There’s no getting around the fact that L.A.’s traffic is terrible and getting worse.

Doing something about it will require leaders with the political will not only to ask average people to make some real sacrifices but also to break the stranglehold developers too often exert on public policy through their campaign contributions.

Three of America’s busiest highways run through Southern California; the nation’s most congested urban stretch of interstate is the 405 through Los Angeles. Increasing sections of the 181 miles of freeway and 6,500 miles of surface streets within the city limits slow to a snail’s pace for longer and longer periods each day.

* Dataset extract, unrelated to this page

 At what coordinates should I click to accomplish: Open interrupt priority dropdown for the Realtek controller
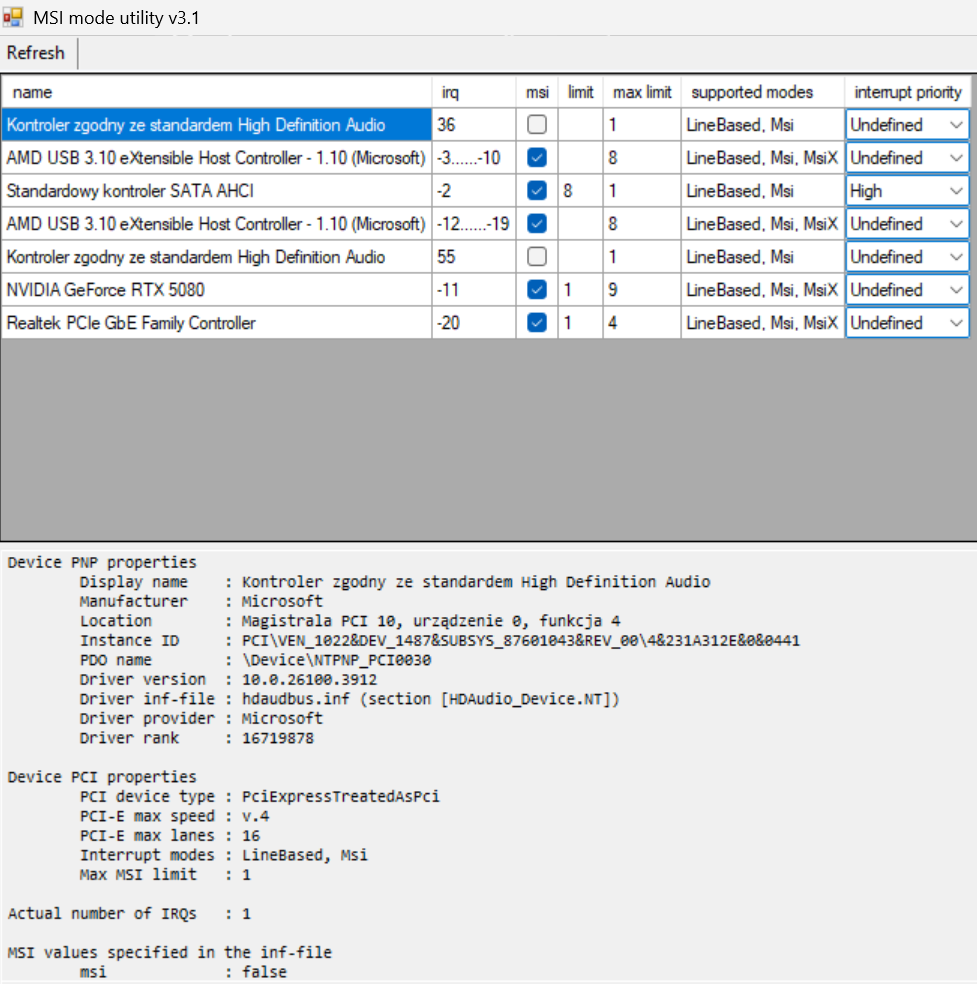pyautogui.click(x=956, y=323)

Congestion already distorts our social and economic decisions on a daily basis. It has imposed new standards of etiquette: Whether your appointment is with friends for dinner or your physician for a flu shot, you’re either ridiculously early or unforgivably late. And everyone understands the reason – traffic.

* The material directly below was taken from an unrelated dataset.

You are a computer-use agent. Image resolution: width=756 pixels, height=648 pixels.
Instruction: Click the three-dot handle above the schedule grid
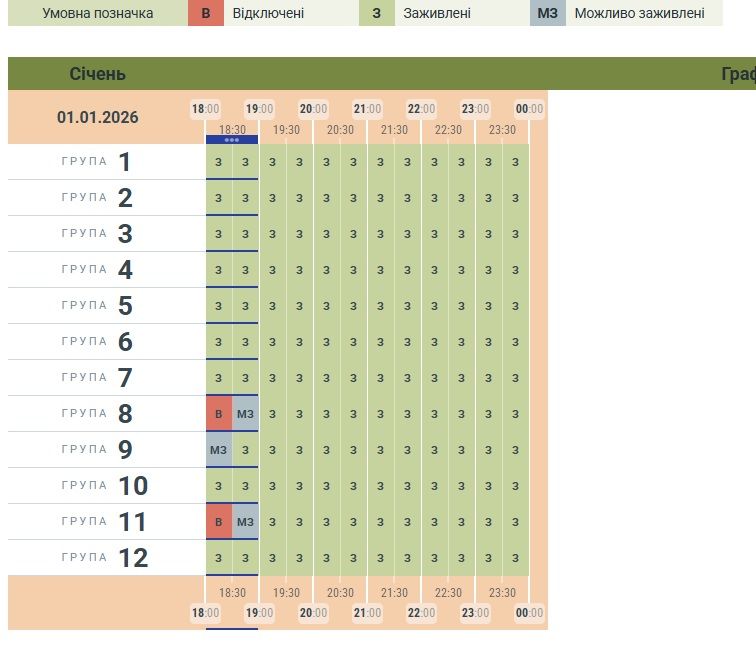[232, 140]
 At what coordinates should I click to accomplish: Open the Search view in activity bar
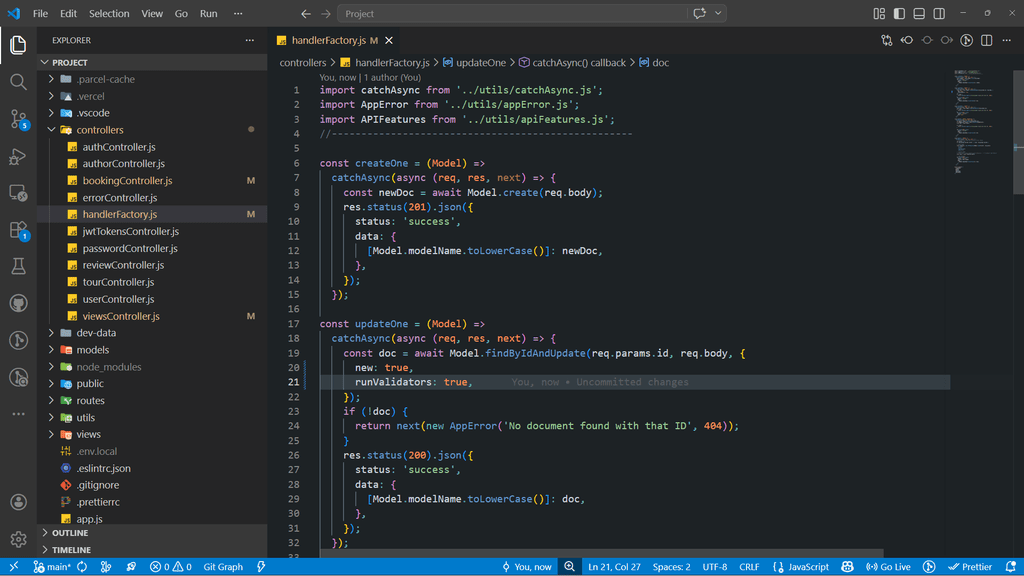pos(18,82)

Traffic congestion imposes economic costs at a staggering level: The average Southern California commuter annually spends 61 hours, or more than 2.5 irreplaceable days, out of the only life they’ll ever live stuck in traffic. Congestion’s cumulative annual cost to the greater L.A. region is estimated at more than $12 billion.

When thinking about even partial solutions to this seemingly intractable problem, there are two rules to keep in mind:

For most of us, the best solution to congestion continues to be the one that gets the other guy out of his car so we can go on using the freeways as we like.

All the easy stuff already has been done. Easy in this context doesn’t mean cheap. If all the expensive mass transit projects now on the Metropolitan Transportation Agency’s books are completed – including the “subway to the sea,” the extensions of the Gold and Exposition light-rail lines and the light-rail connector under downtown Los Angeles – traffic congestion will not diminish. It just won’t get any worse. That’s a lot of money to spend on maintaining a status quo with which nobody is satisfied.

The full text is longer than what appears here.